De nouveaux défis pour le mouvement syndical international

Des transformations importantes dans le système capitaliste mondial se sont produites au cours des dernières années. La fin de la guerre froide, l’apparition des nouvelles technologies de l’information et le renforcement des économies émergentes ont bouleversé considérablement le monde du travail. Si durant les Trente Glorieuses les travailleurs et les travailleuses exerçaient leur action syndicale essentiellement dans un cadre national, la mondialisation de l’économie est venue changer la donne. La nouvelle division internationale du travail a provoqué des mutations dans le système mondial de production modifiant considérablement la nature même de l’emploi, notamment dans les pays occidentaux. L’apparition de nouvelles formes de travail, le déclin du secteur industriel et la remise en question par les néolibéraux de l’État providence ont affecté sérieusement le rapport de force du mouvement syndical. Aux États-Unis et au Canada, le secteur manufacturier et industriel représente aujourd’hui moins de 15 % du PIB, ce qui confirme une transformation significative du marché du travail.

De plus, il faut ajouter que la montée fulgurante du capitalisme financier au détriment de l’économie réelle a ébranlé les fondements du capitalisme moderne. Certes, une bonne partie des conditions générales de vie et de travail sont toujours déterminées dans le cadre de l’État-nation, mais cette réalité est de moins en moins vraie à mesure que se dessinent les contours de la globalisation.

Ces changements représentent des défis pour le mouvement syndical. Selon l’Organisation internationale du travail (OIT), le taux de syndicalisation de la main-d’œuvre à l’échelle mondiale a chuté, entre 1975 et 1995, de 16 % à 8 %. À quoi doit-on s’attendre pour 2015 ? La désindustrialisation accélérée des pays occidentaux, causée essentiellement par le transfert de la production vers les pays du Sud et l’émergence des nouvelles technologies, a provoqué ce recul important de la représentativité syndicale. Alors que dans le monde occidental les « nouveaux travailleurs » sont très peu syndiqués, le prolétariat industriel qui se développe dans les pays émergents demeure pour l’essentiel à organiser. Souvent impuissant devant le rouleau compresseur du libre marché et des politiques de droite des gouvernements, le mouvement syndical a travaillé d’arrache-pied en vue d’atténuer les effets de la mondialisation. Malheureusement, le modèle syndical hérité de la révolution industrielle et des théories keynésiennes n’a fait qu’alléger les effets des politiques néolibérales. Il n’a pas renversé la vapeur.

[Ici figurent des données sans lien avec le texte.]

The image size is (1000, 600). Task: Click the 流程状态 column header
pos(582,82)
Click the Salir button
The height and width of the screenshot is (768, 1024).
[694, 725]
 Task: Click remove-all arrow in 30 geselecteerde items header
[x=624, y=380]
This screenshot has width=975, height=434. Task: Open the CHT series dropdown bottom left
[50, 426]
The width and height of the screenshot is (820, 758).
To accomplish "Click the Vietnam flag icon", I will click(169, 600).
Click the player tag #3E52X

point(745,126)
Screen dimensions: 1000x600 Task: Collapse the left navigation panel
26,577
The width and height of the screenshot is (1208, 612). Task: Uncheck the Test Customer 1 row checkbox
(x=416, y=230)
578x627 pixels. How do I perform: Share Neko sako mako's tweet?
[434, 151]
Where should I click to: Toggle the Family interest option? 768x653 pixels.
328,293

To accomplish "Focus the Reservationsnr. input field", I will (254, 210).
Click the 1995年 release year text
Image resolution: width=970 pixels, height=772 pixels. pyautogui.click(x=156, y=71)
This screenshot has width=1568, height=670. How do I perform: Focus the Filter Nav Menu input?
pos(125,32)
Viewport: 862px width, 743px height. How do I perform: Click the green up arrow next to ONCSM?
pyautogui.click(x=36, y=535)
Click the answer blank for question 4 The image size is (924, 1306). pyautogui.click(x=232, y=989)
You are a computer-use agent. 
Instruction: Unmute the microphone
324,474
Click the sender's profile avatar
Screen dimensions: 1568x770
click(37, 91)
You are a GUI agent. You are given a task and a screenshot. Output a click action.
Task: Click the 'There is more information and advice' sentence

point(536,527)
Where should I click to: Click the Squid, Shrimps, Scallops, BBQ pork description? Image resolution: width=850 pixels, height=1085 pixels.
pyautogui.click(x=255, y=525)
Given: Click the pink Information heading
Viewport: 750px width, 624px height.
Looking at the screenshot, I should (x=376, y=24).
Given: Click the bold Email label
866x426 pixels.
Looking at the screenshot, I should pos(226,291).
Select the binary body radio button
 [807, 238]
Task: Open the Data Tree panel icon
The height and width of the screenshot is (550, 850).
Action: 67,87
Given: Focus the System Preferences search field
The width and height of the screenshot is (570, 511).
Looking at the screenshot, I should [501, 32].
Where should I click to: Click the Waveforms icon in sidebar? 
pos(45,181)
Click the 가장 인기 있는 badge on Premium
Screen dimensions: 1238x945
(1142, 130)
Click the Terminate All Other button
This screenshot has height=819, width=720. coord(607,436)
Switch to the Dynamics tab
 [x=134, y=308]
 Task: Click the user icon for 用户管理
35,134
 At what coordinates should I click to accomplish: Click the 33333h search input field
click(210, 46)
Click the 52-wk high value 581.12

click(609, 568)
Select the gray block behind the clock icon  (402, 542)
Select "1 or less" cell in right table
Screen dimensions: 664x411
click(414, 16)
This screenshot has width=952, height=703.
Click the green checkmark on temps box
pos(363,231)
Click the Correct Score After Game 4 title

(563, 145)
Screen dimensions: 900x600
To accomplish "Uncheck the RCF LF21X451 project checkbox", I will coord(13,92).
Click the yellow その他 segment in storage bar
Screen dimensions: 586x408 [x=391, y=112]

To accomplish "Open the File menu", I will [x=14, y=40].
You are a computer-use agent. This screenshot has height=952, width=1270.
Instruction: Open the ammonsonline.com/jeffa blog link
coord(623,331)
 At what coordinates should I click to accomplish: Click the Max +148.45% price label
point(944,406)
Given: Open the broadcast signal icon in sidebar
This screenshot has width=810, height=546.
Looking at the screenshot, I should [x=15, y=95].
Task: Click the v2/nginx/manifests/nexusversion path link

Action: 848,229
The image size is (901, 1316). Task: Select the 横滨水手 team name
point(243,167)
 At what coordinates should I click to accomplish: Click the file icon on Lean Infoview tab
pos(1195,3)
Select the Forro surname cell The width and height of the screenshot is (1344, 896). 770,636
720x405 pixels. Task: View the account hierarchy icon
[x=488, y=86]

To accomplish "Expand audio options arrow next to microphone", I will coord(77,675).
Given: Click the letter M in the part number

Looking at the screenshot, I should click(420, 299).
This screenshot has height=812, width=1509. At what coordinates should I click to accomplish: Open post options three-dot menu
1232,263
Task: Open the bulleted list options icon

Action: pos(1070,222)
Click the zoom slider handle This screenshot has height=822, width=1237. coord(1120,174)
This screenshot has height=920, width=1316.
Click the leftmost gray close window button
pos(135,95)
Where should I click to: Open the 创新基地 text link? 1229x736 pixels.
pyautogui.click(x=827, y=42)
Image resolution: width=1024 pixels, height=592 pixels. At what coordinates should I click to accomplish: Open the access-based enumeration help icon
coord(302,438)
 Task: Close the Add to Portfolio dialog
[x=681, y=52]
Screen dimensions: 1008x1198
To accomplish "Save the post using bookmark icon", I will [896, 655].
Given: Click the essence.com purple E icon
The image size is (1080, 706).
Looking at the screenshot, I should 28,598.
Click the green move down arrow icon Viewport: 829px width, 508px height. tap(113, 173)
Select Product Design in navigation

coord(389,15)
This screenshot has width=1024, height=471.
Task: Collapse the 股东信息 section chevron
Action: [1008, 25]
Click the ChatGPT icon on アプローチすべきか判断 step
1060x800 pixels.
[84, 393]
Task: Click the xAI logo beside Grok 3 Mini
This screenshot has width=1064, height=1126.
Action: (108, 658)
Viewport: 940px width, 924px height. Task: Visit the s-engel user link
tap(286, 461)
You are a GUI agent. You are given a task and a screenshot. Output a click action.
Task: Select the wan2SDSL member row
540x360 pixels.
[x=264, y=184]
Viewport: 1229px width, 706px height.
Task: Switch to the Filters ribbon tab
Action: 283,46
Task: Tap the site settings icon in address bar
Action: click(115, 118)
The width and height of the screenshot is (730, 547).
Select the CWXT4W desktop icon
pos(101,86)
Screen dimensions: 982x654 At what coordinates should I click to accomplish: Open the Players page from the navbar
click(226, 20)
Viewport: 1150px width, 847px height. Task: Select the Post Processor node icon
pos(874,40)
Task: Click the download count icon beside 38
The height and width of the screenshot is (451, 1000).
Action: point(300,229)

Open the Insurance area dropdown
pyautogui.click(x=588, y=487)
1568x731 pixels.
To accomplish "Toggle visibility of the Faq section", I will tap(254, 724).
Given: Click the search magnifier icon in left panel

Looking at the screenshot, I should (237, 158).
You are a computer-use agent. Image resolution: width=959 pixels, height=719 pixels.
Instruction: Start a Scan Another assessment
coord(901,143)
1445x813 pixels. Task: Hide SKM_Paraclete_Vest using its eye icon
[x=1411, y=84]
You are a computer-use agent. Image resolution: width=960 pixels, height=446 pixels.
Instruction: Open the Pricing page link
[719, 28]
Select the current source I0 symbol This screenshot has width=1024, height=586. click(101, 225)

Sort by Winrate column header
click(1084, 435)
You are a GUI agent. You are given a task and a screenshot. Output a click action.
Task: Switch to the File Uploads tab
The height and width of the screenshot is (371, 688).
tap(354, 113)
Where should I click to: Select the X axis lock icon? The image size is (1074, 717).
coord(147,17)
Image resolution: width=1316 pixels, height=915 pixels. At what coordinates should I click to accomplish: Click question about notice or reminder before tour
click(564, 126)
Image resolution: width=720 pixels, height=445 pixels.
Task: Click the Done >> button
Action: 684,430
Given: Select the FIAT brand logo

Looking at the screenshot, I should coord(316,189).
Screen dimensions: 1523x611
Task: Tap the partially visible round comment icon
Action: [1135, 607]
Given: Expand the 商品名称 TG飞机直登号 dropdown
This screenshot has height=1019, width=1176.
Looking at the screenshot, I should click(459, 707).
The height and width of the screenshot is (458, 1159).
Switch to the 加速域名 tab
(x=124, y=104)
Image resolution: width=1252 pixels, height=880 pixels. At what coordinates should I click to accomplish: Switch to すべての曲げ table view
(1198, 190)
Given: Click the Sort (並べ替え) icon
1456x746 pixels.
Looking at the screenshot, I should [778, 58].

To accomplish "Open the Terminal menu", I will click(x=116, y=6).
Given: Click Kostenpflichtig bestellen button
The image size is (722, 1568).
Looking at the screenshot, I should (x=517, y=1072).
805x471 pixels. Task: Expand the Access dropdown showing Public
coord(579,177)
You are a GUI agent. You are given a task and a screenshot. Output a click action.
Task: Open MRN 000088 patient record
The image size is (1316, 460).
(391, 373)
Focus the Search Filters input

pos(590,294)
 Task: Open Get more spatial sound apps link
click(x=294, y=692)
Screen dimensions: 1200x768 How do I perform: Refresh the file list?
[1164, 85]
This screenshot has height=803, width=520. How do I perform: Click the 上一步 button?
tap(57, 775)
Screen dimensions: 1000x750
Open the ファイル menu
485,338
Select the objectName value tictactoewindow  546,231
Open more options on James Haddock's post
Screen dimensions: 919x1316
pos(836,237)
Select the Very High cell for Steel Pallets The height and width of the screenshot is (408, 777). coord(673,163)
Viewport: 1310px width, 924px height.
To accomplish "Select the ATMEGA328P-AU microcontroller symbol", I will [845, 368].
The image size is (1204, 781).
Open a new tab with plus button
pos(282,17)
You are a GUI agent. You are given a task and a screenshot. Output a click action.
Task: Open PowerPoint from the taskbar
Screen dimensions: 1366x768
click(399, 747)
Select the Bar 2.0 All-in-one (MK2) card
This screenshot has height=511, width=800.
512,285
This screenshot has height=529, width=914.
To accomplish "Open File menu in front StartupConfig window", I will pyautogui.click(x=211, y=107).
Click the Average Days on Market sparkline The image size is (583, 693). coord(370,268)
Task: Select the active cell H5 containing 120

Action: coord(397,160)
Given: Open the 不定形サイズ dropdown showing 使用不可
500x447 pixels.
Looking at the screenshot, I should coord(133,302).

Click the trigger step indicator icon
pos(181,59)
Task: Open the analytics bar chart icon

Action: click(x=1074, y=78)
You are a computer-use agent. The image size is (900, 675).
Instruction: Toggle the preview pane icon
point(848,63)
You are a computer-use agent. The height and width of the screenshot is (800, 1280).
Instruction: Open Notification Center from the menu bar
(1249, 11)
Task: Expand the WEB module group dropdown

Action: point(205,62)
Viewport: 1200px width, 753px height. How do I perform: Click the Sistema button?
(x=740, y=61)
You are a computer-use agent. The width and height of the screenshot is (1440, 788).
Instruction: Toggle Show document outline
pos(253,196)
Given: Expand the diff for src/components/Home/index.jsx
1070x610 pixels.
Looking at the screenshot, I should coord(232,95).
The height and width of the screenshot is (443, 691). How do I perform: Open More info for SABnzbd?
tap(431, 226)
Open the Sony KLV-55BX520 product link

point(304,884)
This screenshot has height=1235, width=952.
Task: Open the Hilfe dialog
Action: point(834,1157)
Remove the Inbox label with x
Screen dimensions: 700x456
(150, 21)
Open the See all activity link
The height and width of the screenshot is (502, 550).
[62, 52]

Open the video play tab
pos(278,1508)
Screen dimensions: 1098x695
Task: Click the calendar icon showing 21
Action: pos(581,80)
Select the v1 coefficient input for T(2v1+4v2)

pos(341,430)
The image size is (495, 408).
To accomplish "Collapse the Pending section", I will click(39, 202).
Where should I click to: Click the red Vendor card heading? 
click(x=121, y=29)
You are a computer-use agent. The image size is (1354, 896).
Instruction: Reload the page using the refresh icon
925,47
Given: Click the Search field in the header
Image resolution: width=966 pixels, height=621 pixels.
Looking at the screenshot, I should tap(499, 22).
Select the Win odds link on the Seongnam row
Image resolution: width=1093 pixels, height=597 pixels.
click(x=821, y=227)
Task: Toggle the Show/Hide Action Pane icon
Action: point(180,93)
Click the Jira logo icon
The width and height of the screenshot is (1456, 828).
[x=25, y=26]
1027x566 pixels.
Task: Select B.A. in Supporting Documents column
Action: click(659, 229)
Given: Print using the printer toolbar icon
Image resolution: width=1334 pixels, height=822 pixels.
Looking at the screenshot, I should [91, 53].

C’est ce constat qui a présidé récemment à la création d’une nouvelle entité syndicale internationale, la Confédération syndicale internationale (CSI). Celle-ci regroupe la presque totalité des travailleurs syndiqués à travers le monde (168 millions) et se lance le double défi de renforcer l’action syndicale à l’échelle internationale tout en instaurant de nouveaux liens entre les luttes nationales et les luttes mondiales. S’inspirant des actions concertées du mouvement des femmes, telle la Marche mondiale de 2000, ou, encore, de la multiplication des forums sociaux régionaux ou nationaux tels que prescrits par le Forum social mondial, la CSI a proposé que le 7 octobre 2007 soit consacré à l’échelle mondiale au thème du travail décent. Cette action a été reprise par plus d’une centaine de confédérations syndicales à travers le monde. De plus, dans son document fondateur, la CSI admet que le mouvement syndical est en perte de vitesse et convient que le mouvement altermondialiste joue un rôle de vecteur de résistance et de changement et qu’il doit être reconnu comme tel. Si le mouvement syndical international dans sa globalité ne se définit pas nécessairement comme partie intégrante du mouvement altermondialiste, plusieurs syndicats qui en sont membres s’inscrivent dans l’action sociale et politique qu’il met en avant, dépassant ainsi le cadre unique des relations de travail.

Au cours des dernières années, bon nombre d’organisations syndicales ont participé aux forums sociaux mondiaux. Lors du dernier FSM en 2007 au Kenya, la CSI a même repris les thématiques proposées par le forum afin de les intégrer aux analyses et aux actions syndicales. C’est dans cette foulée que des organisations syndicales québécoises, en particulier la CSN, ont mis l’épaule à la roue pour contribuer à l’organisation du premier Forum social québécois en août 2007.

Intégrer la question du travail dans la sphère altermondialiste

Si le mouvement altermondialiste dégage des perspectives d’action qui interpellent le mouvement syndical dans la façon de réagir devant les changements survenus au cours des dernières années, force est de constater que l’altermondialiste a tout intérêt à élargir ses horizons en accordant une place centrale à la question du travail, particulièrement dans la lutte à la pauvreté et à l’exclusion. En effet, il faut reconnaître que l’espace alternatif issu des forums sociaux mondiaux évoque rarement le travail comme un maillon fondamental du partage de la richesse.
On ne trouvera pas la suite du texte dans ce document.